Required action:
Could you print the stretch of lines below from the one with "You are a computer-use" through the one with "Click 修改 for", exactly as they stand and without any pictures?

Provided records: Begin

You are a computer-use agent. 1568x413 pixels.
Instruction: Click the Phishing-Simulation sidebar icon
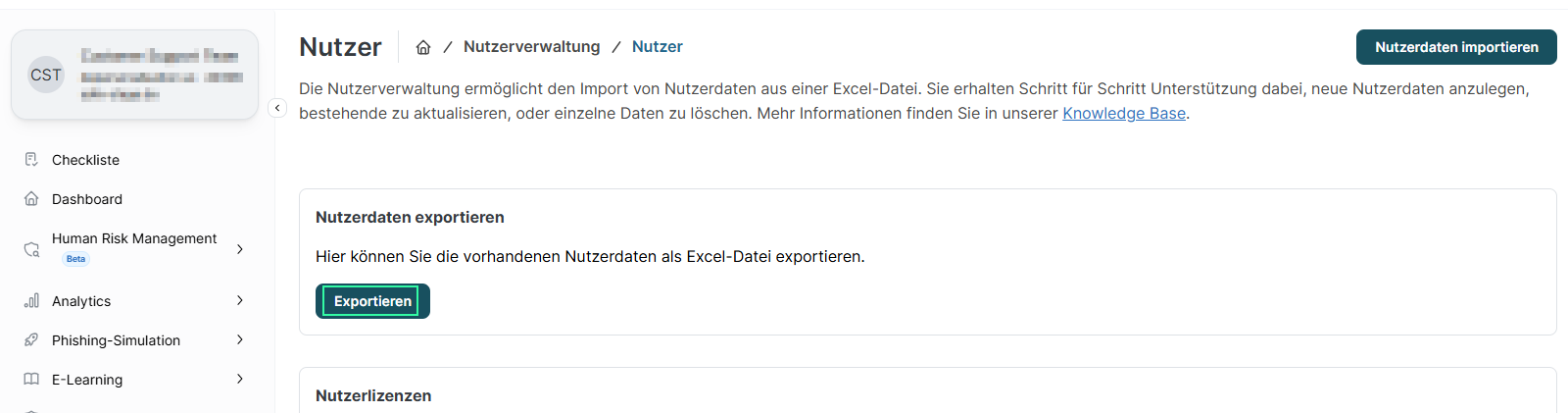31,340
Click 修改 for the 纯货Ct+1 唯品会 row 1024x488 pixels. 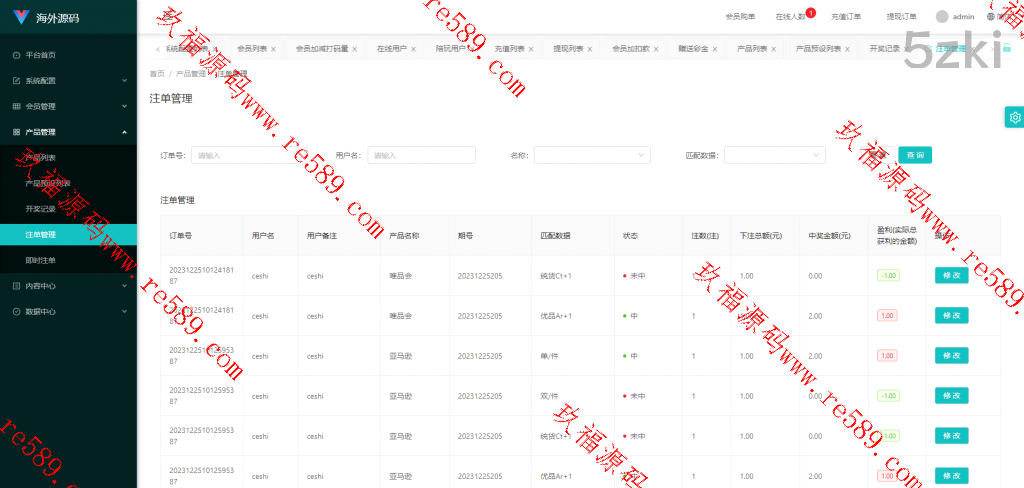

Provided records: End
Provided records: Begin

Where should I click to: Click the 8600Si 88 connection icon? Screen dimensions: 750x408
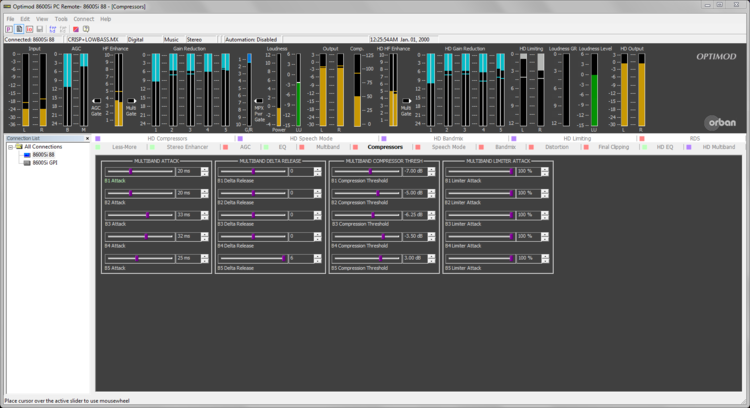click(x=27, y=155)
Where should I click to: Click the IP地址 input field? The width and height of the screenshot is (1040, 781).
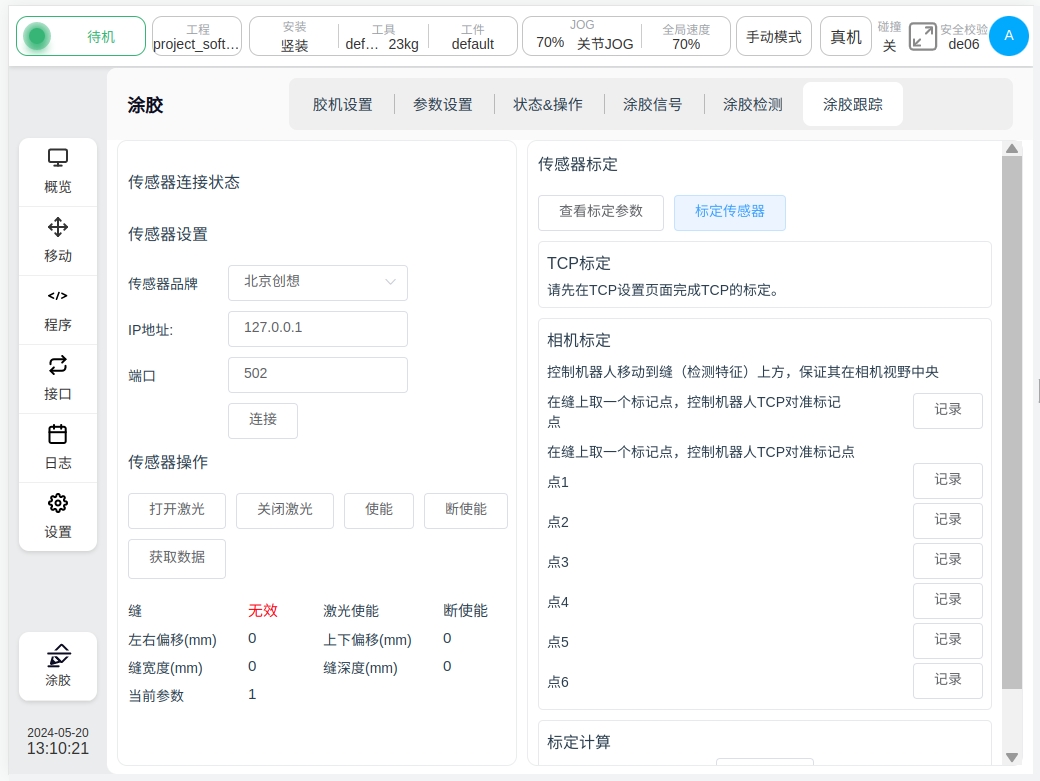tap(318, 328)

Provided records: End
Provided records: Begin

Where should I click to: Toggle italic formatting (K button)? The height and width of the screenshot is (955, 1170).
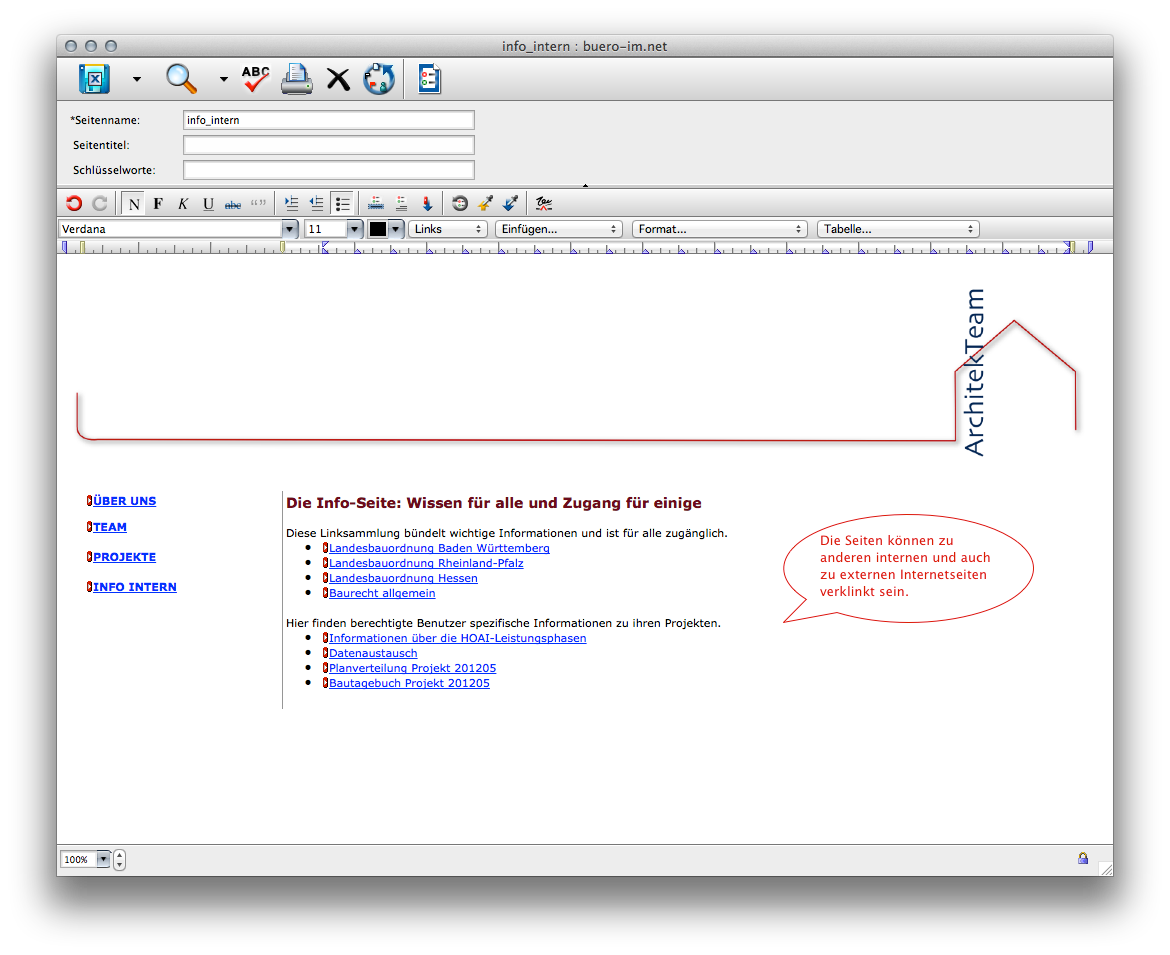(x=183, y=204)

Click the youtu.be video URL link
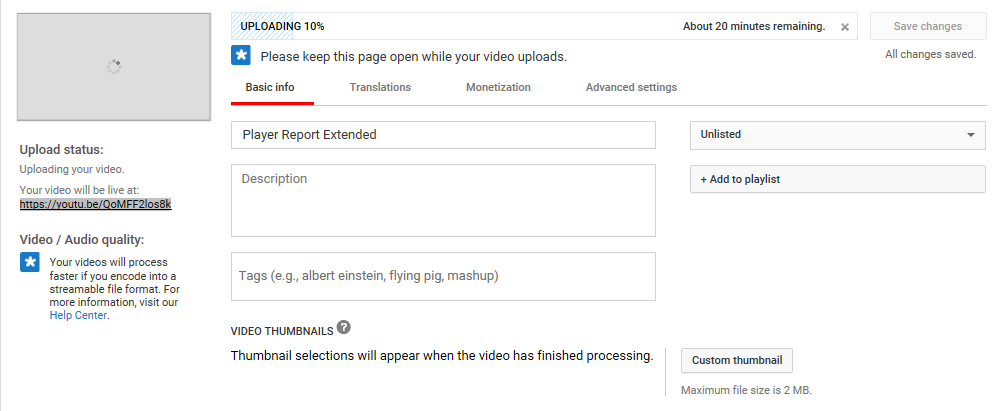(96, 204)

Provided records: End

Solution for this problem:
You are a computer-use agent. 1568x413 pixels.
Instruction: Click the Phishing-Simulation sidebar icon
31,340
Click 修改 for the 纯货Ct+1 唯品会 row 1024x488 pixels. 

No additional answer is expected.